- [Work order] What lines in the material hold the string "computer"? Copy out each of them.
====
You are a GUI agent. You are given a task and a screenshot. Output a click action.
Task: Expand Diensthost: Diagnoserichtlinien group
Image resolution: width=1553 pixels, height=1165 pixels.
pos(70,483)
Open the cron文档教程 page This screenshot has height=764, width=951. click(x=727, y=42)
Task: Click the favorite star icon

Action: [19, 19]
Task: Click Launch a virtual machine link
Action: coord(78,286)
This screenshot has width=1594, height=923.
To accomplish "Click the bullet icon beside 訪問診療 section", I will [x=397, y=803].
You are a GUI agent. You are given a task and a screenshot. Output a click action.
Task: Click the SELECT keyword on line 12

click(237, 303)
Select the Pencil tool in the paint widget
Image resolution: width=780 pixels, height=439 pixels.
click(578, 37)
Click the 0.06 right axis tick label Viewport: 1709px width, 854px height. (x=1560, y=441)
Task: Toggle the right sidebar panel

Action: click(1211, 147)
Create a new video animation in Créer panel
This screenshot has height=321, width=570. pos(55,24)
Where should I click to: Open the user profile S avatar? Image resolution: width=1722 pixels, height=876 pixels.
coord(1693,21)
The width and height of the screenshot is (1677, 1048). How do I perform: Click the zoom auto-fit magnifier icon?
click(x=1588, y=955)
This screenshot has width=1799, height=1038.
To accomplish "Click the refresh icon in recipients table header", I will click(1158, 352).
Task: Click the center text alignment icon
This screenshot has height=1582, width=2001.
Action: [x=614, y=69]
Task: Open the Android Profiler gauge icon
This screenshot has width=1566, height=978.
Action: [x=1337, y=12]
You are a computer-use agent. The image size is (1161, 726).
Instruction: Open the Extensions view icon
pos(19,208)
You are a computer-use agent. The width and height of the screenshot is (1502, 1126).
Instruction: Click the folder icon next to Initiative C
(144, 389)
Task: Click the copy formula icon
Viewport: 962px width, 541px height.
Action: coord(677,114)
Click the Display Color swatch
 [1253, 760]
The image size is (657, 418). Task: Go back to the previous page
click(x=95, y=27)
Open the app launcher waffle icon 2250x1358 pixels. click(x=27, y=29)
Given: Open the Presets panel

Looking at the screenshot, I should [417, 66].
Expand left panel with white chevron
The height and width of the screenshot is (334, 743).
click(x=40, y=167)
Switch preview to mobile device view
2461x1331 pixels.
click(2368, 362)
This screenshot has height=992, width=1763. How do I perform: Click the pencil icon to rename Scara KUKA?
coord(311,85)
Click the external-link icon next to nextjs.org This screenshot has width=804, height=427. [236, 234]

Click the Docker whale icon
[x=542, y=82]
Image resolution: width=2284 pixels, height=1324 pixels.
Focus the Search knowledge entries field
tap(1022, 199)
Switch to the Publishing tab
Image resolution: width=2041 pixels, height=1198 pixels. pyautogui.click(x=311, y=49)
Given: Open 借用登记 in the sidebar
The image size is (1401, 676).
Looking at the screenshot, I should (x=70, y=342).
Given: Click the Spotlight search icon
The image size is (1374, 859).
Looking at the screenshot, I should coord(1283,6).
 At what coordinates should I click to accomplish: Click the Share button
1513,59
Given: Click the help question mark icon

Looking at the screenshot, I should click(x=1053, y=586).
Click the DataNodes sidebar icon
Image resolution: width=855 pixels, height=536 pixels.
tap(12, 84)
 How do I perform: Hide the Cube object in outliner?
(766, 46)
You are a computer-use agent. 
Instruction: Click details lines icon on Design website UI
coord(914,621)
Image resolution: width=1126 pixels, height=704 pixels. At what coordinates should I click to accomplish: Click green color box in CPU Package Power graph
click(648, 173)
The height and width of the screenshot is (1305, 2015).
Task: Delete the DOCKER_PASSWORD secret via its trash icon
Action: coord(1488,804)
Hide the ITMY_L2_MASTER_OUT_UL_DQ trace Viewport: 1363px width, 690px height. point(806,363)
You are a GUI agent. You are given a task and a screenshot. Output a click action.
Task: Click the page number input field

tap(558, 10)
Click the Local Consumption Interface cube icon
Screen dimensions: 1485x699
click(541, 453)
====
- [Output below]
You are a computer-use agent. The image size is (1161, 726).
You are a computer-use agent. The width and height of the screenshot is (1502, 1126).
You are a computer-use agent. 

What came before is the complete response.